Deux nouveaux points de passage entre Chypre grecque et turque, neuf au total. C'est en fait la Turquie qui est à la manoeuvre pour redorer un blason international bien terni.

Direction Chypre, pour – enfin – une bonne nouvelle européenne. Elles ne sont pas si nombreuses et pourtant, celle-là est importante et en plus très symbolique : hier, 12 novembre à 11h du matin, heure de Paris, deux nouveaux postes frontières ont été ouverts entre la partie turque et la partie grecque de Chypre.

Il faut bien comprendre que l'île de Chypre est coupée en deux depuis 1974. Depuis que l'armée turque est intervenue et a occupé le Nord de l'île. C'est le dernier mur d'Europe et un conflit que ni l'ONU, ni l'Union européenne ne sont parvenues à résoudre.

Toutes les négociations ont jusqu'à échoué. Les dernières, en 2017, ont duré six mois : sans résultats. Jusqu'au mois dernier, où les leaders des parties turque et grecque sont parvenus à cet accord : deux nouveaux points de passage pour la 1ère fois depuis 8 ans !

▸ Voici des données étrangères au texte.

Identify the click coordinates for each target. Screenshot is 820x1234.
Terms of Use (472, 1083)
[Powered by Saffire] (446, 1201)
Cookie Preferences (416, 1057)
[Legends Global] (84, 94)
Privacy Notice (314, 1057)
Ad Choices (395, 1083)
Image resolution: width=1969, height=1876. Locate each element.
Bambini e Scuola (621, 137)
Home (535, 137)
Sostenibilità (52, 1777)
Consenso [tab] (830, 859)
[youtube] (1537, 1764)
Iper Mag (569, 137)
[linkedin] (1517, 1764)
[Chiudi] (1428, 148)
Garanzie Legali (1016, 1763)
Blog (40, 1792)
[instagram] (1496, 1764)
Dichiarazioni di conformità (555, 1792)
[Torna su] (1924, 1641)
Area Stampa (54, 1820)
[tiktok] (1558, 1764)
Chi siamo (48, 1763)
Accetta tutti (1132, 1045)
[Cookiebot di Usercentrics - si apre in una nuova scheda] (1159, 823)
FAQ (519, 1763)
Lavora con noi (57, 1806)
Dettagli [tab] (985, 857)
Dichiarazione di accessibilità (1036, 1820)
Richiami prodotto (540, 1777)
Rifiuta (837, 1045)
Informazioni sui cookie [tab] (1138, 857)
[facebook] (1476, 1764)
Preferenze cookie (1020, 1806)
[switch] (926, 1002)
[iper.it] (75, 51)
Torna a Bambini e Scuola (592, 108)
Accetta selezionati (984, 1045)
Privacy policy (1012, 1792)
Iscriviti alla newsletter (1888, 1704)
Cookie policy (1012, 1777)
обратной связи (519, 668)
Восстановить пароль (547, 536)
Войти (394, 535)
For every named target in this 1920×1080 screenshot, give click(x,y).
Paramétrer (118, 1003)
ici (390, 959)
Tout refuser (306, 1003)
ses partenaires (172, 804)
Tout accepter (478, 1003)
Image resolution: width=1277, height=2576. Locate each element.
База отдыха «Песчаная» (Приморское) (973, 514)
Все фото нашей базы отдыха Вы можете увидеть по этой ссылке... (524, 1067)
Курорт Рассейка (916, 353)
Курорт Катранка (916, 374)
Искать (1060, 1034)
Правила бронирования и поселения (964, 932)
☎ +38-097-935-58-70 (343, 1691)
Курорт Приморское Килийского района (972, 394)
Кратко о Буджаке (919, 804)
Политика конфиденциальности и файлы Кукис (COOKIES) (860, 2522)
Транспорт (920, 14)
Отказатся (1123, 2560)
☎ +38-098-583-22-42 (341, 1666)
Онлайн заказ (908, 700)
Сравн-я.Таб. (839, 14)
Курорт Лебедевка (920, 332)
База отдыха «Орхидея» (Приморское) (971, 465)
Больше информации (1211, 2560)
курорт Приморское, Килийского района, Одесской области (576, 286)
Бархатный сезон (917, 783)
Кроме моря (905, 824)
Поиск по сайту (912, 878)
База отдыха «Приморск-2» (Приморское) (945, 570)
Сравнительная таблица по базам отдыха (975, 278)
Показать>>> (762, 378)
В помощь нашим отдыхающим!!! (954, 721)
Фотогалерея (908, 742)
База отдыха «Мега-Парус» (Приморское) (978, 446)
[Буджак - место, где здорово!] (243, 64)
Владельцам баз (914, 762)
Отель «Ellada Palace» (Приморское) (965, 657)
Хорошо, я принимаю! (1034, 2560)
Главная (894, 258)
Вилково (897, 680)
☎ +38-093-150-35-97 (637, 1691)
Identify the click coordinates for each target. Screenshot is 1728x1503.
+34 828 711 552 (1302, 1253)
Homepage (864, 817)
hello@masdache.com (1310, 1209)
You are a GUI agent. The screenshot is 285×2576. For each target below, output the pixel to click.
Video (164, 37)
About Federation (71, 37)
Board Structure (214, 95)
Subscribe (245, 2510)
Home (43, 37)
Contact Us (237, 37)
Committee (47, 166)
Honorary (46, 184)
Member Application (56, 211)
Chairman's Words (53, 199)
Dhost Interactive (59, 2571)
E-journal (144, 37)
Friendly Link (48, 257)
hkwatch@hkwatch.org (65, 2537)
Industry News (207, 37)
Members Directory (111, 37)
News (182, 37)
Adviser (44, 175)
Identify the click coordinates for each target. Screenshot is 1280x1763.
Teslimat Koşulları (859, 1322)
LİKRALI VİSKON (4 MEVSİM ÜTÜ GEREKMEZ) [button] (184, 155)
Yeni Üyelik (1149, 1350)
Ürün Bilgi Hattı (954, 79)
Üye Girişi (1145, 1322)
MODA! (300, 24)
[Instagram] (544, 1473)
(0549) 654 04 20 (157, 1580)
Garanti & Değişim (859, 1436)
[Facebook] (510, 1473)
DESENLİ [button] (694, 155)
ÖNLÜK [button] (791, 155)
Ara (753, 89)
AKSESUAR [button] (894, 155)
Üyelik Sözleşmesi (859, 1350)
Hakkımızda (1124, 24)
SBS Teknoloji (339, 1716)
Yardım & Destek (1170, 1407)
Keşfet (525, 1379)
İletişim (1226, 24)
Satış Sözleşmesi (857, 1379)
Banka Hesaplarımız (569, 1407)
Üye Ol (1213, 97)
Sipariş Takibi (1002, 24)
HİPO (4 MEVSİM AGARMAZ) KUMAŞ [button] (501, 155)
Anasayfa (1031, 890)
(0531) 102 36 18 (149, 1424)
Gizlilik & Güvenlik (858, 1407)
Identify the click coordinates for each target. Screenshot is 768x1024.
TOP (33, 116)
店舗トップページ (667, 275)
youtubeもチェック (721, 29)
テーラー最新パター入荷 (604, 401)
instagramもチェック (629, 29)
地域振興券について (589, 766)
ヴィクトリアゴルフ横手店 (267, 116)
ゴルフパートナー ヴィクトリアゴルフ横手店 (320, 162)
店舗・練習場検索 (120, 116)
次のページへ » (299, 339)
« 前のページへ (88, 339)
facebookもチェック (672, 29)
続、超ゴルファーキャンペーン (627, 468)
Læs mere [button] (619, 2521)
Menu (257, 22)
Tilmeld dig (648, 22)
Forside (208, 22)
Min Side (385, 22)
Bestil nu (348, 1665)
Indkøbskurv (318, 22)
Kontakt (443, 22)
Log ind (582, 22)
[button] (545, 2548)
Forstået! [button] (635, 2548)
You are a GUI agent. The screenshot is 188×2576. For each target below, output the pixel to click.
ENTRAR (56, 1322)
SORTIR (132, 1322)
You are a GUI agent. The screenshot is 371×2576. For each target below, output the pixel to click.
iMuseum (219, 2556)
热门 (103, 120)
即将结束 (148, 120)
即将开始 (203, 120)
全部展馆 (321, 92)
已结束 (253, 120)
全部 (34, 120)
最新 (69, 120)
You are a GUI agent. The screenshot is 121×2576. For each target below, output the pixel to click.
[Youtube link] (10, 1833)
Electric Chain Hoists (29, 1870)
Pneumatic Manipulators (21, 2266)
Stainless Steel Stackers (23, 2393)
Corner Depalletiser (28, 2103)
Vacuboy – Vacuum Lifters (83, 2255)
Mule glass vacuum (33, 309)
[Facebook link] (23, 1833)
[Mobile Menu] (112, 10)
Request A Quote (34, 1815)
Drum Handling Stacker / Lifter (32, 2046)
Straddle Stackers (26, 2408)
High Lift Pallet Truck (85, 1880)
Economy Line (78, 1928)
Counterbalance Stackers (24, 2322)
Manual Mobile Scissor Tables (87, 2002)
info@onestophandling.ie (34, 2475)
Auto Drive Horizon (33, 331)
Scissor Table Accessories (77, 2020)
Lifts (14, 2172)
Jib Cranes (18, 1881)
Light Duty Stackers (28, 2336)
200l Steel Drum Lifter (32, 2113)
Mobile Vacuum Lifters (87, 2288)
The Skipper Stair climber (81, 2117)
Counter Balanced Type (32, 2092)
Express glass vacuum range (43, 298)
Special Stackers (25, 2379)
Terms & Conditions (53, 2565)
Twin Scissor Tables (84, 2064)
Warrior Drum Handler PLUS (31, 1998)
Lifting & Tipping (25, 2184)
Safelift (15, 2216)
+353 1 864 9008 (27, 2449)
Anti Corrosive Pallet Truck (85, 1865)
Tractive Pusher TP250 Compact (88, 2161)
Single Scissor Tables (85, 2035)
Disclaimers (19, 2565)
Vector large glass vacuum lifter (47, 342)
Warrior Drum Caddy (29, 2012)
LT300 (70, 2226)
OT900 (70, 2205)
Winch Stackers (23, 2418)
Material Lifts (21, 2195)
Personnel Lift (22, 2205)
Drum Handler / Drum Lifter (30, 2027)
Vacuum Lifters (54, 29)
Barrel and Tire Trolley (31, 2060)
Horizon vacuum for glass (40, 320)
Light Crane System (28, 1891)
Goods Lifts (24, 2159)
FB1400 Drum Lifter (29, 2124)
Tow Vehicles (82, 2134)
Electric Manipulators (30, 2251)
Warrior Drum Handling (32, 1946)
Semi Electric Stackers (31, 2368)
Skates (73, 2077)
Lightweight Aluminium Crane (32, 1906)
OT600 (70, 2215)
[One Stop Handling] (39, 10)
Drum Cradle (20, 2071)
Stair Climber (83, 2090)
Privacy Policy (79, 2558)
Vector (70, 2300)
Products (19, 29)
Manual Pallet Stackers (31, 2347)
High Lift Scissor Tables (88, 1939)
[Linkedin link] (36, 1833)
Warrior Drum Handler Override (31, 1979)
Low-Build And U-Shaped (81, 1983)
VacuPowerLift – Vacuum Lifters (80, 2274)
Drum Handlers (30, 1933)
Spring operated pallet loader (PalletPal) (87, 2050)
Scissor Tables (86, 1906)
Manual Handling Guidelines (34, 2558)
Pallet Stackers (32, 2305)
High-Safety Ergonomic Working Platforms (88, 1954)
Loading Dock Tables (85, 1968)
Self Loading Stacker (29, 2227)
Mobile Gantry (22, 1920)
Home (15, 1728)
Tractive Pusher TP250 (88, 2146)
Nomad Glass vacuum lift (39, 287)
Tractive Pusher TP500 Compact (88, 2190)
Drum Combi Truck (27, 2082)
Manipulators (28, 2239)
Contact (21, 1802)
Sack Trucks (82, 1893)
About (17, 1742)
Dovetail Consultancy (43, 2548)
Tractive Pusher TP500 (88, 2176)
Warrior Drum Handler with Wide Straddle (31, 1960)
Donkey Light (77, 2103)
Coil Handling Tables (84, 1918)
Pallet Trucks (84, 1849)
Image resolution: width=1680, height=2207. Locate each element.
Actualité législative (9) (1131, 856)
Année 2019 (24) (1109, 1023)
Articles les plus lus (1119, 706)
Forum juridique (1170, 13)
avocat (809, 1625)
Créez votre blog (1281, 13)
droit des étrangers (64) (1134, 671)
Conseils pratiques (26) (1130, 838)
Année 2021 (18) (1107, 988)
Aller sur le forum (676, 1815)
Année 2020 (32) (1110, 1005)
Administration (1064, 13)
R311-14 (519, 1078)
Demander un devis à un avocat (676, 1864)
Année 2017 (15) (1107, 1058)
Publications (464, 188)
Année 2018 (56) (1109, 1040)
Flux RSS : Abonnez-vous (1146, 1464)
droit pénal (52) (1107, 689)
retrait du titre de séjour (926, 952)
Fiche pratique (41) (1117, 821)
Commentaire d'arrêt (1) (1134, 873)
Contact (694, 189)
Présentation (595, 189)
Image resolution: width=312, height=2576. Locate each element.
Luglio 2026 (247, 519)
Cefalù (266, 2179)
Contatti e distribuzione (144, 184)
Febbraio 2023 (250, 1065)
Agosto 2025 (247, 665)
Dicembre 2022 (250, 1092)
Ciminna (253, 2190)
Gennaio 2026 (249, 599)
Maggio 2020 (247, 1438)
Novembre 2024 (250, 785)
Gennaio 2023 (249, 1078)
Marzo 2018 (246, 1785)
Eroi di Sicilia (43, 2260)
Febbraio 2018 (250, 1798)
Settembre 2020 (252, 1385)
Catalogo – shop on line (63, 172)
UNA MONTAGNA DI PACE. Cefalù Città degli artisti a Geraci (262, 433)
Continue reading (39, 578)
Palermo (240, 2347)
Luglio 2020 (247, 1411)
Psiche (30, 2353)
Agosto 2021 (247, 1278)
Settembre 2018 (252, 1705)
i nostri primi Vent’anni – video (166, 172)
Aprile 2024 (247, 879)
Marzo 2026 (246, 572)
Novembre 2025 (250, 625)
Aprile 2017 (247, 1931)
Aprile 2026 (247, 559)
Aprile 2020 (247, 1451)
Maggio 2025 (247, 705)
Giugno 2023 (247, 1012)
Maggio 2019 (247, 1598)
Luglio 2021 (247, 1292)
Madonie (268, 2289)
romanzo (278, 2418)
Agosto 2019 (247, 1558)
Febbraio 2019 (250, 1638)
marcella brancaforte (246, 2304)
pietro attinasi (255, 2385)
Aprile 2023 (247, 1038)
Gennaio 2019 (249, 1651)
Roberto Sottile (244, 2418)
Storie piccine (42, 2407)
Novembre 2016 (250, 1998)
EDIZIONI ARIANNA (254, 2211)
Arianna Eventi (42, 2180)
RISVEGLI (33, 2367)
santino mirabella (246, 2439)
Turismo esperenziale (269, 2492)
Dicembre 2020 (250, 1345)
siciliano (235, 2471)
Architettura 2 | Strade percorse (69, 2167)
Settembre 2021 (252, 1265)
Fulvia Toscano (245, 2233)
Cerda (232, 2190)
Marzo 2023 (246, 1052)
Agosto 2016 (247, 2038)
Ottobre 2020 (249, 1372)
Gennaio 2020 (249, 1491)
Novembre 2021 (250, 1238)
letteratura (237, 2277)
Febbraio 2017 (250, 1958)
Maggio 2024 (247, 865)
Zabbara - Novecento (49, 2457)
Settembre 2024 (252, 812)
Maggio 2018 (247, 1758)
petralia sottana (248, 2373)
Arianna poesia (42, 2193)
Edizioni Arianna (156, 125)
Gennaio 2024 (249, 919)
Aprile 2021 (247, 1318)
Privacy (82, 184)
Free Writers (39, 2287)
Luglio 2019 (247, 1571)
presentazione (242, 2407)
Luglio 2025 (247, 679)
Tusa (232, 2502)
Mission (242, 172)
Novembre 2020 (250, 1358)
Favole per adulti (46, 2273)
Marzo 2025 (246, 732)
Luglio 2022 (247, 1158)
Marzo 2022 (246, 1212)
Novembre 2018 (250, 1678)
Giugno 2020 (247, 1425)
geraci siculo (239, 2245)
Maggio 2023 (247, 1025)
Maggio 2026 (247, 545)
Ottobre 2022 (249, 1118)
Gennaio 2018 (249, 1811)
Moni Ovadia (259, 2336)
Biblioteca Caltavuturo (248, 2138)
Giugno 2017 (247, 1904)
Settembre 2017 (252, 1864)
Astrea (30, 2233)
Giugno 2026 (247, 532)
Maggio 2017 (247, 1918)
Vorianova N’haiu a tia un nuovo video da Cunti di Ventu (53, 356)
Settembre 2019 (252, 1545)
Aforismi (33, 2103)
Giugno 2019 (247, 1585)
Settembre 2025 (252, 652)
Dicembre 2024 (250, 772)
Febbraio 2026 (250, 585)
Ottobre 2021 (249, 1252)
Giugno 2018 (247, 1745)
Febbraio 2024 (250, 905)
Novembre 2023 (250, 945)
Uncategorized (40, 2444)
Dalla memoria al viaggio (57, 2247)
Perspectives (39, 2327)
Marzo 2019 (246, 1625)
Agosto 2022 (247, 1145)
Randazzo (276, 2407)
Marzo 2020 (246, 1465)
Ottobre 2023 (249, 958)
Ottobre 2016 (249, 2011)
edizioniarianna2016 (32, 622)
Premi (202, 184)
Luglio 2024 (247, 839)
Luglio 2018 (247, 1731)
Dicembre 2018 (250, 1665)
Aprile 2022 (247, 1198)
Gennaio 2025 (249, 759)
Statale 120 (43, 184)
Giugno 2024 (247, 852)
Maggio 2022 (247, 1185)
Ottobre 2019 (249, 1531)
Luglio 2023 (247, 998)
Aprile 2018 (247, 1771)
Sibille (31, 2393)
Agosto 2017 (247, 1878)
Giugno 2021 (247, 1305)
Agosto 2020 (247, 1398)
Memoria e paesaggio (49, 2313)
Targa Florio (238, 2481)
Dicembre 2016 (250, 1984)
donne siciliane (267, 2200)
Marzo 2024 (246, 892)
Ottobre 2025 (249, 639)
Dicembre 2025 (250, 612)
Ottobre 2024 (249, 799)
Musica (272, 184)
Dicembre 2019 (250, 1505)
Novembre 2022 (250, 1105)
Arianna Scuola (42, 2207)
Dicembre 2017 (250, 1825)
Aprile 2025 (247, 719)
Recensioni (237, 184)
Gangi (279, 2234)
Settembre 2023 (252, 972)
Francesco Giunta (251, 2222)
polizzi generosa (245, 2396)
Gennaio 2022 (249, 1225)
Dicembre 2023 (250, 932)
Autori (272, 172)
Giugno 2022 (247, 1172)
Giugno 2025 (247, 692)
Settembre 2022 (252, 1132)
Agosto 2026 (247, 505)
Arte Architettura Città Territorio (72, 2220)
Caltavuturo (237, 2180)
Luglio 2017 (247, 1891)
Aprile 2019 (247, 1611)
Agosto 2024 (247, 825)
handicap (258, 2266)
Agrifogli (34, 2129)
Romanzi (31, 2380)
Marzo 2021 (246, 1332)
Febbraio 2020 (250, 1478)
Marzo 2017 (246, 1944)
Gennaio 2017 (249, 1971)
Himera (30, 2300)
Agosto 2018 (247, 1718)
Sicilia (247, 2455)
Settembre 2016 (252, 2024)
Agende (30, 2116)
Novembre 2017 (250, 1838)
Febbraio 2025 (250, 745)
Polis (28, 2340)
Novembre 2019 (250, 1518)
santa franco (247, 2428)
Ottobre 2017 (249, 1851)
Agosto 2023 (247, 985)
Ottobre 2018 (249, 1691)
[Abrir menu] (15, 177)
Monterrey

Des négociations au point mort

Avec ces deux-là, ils sont désormais neuf ! Et à chaque fois, ce sont les mêmes scènes : des centaines de Chypriotes grecs se précipitent pour faire quelques mètres en territoire turco-chypriote. La télé locale, Sigmalive, a d'ailleurs capté la joie de l'un d'entre eux :

Deux choses : d'abord, cet homme porte un olivier qu'il compte planter côté turc en signe de paix. Ensuite, il parle anglais, autre signe de paix : il s'adresse en fait à ses compatriotes chypriotes turcs dans une langue médiane qui n'est ni le grec, ni le turc.

Si ça ne dépendait que des Chypriotes turcs, la réunification serait chose faite depuis longtemps. Les Chypriotes grecs, eux, ont plusieurs fois dit non : ils veulent le départ des militaires turcs, OK, mais aussi d'énormes indemnités pour les propriétés perdues.

Mais en fait, la réunification avant tout entre les mains d'Ankara. Les Turcs sont les seuls à reconnaître la République turque de Chypre du Nord. Autrement dit, lorsque deux points de passage sont ouverts, c'est qu'Ankara – donc Erdogan – a donné son accord.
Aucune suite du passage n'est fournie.